The most extraordinary thing about Sunday's 'peace agreement', which was announced as the cars were warming up for the Spanish Grand Prix, is that nowhere does it guarantee peace, and, in fact, could still result in the very opposite, possibly with just four motor manufacturer-backed teams and not five.
The Grand Prix Manufacturers' Association's press release announced the signing by all five members of a Memorandum of Understanding on the commercial structure of Formula One. However, at no stage has there been an announcement that Bernie Ecclestone or his majority shareholder CVC Capital Partners have also accepted this MoU.

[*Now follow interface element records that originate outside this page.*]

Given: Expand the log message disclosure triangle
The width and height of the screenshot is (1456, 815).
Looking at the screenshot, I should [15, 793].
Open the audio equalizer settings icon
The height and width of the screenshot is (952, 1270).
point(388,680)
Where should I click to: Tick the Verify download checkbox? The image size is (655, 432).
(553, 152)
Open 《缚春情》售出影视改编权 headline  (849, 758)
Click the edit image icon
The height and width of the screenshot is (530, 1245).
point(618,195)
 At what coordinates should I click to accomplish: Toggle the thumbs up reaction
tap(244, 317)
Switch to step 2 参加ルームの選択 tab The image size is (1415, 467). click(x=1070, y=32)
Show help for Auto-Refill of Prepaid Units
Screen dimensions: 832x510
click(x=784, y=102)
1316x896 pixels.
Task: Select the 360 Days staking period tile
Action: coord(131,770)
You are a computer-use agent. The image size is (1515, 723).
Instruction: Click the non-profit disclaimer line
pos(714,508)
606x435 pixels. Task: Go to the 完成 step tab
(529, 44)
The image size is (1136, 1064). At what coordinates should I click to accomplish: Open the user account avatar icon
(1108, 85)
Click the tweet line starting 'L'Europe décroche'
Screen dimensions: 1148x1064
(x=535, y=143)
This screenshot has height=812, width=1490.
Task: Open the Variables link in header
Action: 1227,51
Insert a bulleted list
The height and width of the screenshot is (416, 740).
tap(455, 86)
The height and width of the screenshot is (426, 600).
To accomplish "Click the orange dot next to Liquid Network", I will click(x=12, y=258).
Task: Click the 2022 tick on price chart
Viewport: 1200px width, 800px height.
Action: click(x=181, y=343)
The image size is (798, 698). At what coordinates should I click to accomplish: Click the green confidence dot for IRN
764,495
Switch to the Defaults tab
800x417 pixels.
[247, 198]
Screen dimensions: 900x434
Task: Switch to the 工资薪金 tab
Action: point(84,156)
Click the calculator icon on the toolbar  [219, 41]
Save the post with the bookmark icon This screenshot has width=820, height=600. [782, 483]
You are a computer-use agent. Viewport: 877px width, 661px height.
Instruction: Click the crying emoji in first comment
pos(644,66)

Bernie Ecclestone, Dr Gerhard Gribkowsky (majority shareholder of SLEC holdings), Flavio Briatore © XPB/LAT |
What was signed by the five members - representing BMW-Sauber, Honda Racing F1 Team, McLaren-Mercedes, Renault F1 and Toyota Racing - was a document signifying their acceptance of the heads of agreement and some of the many fine points relating to the sport's commercial aspects between 2008 and 2012.
No more, and no less, and, in the absence of a statement from either/or both Formula One Management and CVC - and, for that matter, the FIA, who widely trumpeted the signing of an extended version of the Concorde Agreement in January 2004 - it must be assumed that no such signature has been applied to the MoU.